Все еще спали, я принес ведро воды, разжег очаг. Потом сбегал домой и предупредил мать о своем отъезде. К счастью, отчима не оказалось дома.

— Что же, поезжай! — сказала мать.

Когда я вернулся, бричка уже стояла запряженной.

— Ну, пацан, умеешь держать вожжи? — спросил гость.

— Умею! — ответил я решительно, хоть никогда не держал их в руках.

Заметив, что в бричку запрягают верблюда, я очень удивился: «Неужели русские умеют ездить на верблюдах?!» Испугавшись, что гость услышит мои мысли, я оглянулся. Но тот прощался с Байманом и не смотрел в мою сторону. Потом он сел в бричку, я чмокнул губами, и верблюд легко понес нас, перебирая длинными ногами.

Когда мы проезжали мимо нашей покосившейся жалкой юрты, у меня в горле запершило. Хорошо еще, что никто не вышел оттуда: ни мать, ни братишка с сестренкой.
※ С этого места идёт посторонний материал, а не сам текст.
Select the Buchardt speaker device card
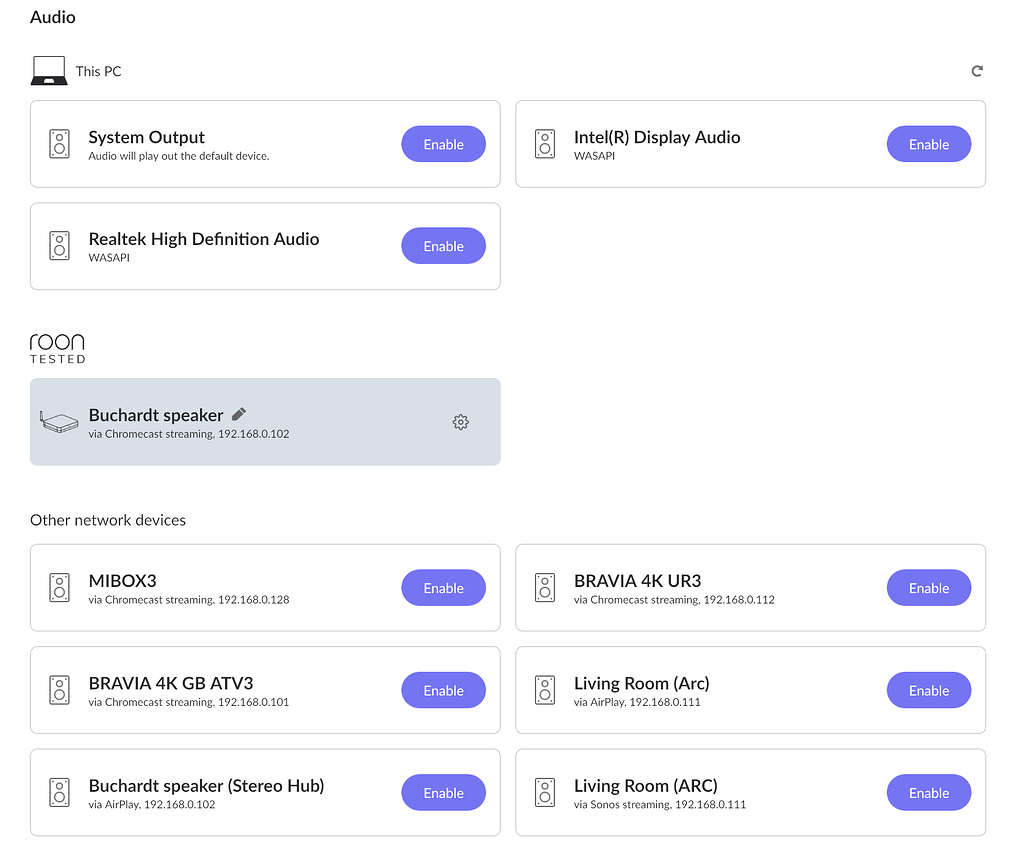Image resolution: width=1024 pixels, height=854 pixels. click(x=265, y=421)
Я мог бы не выдержать и расплакаться. Все время я боялся, что гость передумает и не возьмет меня с собой в детский дом…

К вечеру мы остановились в шалаше старого русского рыбака на берегу большого озера Ходжа-коль. Я сразу понял, что это отец нашего гостя. Они долго разговаривали друг с другом на незнакомом языке, а я удивленно таращил на них глаза. Видимо, мой покровитель понял, что меня занимает, и обернулся:

— В городе многому будешь учиться, — сказал он. — Научишься и по-русски говорить!

Весь вечер расспрашивал он о моей жизни и покачивал головой. Постепенно я перестал его бояться. Как-то вдруг он стал мне самым близким человеком на свете.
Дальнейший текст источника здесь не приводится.